Digital Twins for Urban Flood Resilience: Examples from around the world
Many such flood-prone nations and their city authorities have resorted to ‘digital twins’ in order to ensure prompt and efficient response to such flood events—occurring due to torrential rains or other natural causes. This adoption of digital twins is also to ensure the mitigation of the havoc that they might wreak on the lives and livelihoods of those most affected by them.
In 2018, Newcastle University and Northumbrian Water came together with a plan to build a digital twin for the city of Newcastle to test hypothetical emergencies in the face of global climate change.
In 2021, a team of researchers from McMaster University, Canada, published a paper titled, ‘DIGITAL TWIN: A CITY-SCALE FLOOD IMITATION FRAMEWORK’, which laid down a framework for creating a city digital twin to simulate flood hazards. They created the digital twin for the city of Calgary through the integration of emerging technologies like sensors, Internet of Things, and satellites, infrastructure modelling, hydrology and hydraulic modelling, demographic information and interoperability translators and then calibrated with the historical flood of 2013. The idea was to simulate the effect of flood hazards and reduce the casualties and economic losses from such events.
Recently, the city government of Lisbon also decided to resort to digital twins for urban flood simulation so as to build the city’s flood resilience in the wake of extreme rainfall events and risks of rising sea levels. The objective was to use cutting-edge technology to build a drainage master plan for the city such that the working of the existing drainage infrastructure is optimised and proactive measures taken in the wake of emergencies.
The entire water cycle system from water distribution to storm water drainage management in the city of Porto, Portugal is supported by digital twin technology.
Digital Twins effective for urban flood resilience
Creating a digital twin for flood resilience in a city isn’t an easy task. It requires integration of several technologies like sensors, satellites, internet of things, city-scale infrastructure modelling, 3D mapping, hydrology and hydraulic modelling, interoperability translators along with demographic information and real time system behaviour.
Notwithstanding the cumbersomeness, it can fetch effective results. Flood resilience models created with the help of digital twins provide continuous imitations of hazards affecting the city infrastructures. They can identify vulnerable locations across the city and enhance the city’s resilience in the wake of climate-induced hazards.
Such virtual copies of physical assets could help develop reliable preparedness plans, mitigation strategies and test an infinite number of potential future emergencies. They can also tell the authorities which buildings are likely to be flooded and which infrastructure should be closed down in such an event. The technology could also determine human behaviour. For example, the most likely routes that people would use in the event of a flood.
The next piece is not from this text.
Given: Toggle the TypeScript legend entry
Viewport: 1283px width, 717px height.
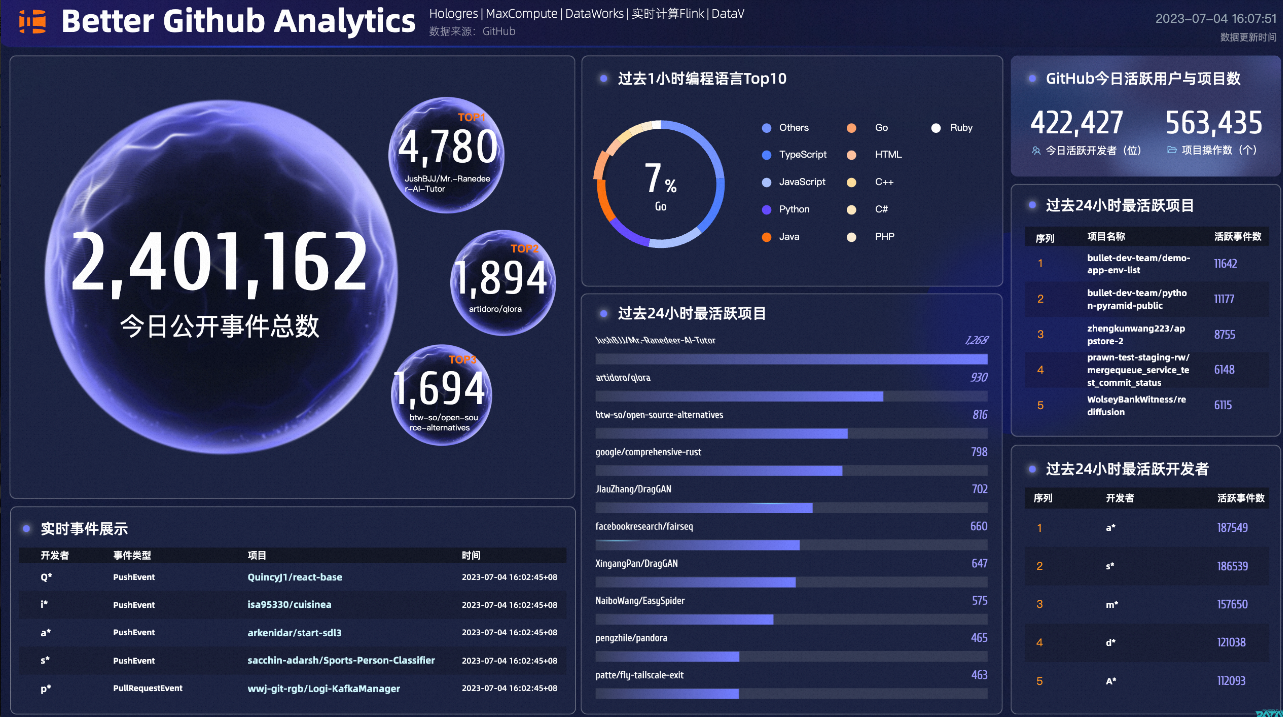Looking at the screenshot, I should pyautogui.click(x=795, y=154).
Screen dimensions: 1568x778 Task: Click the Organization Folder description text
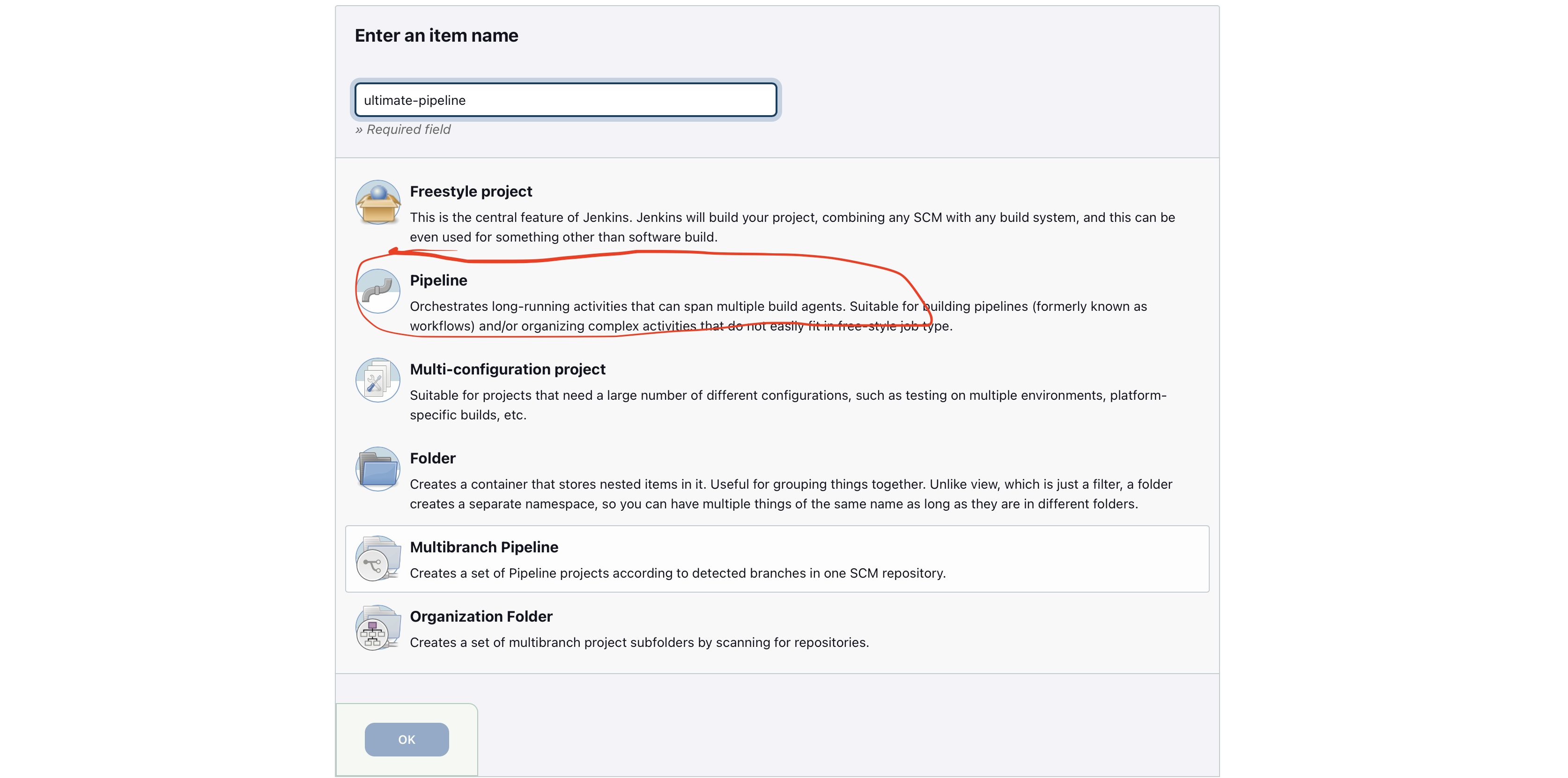(x=639, y=642)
In the case of Lisbon, the flood resilience model provided the authorities with a virtual representation of the impact of storm water flows in the city’s infrastructure and assets based on the velocity and direction of the flow of the storm water.
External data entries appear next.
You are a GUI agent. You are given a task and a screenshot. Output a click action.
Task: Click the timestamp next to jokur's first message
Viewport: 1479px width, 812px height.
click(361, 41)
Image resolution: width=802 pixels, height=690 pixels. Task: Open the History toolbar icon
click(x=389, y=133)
Banking on this information, the city authorities were able to build a fool-proof drainage master plan. It enabled them to identify the best trajectory and the size of the tunnels that were to be constructed. On the whole, it helped them to understand, evaluate and respond effectively to extreme weather events. Now, the city is able to efficiently analyse the water supply, wastewater and storm water to forecast flood risks and take preventive measures.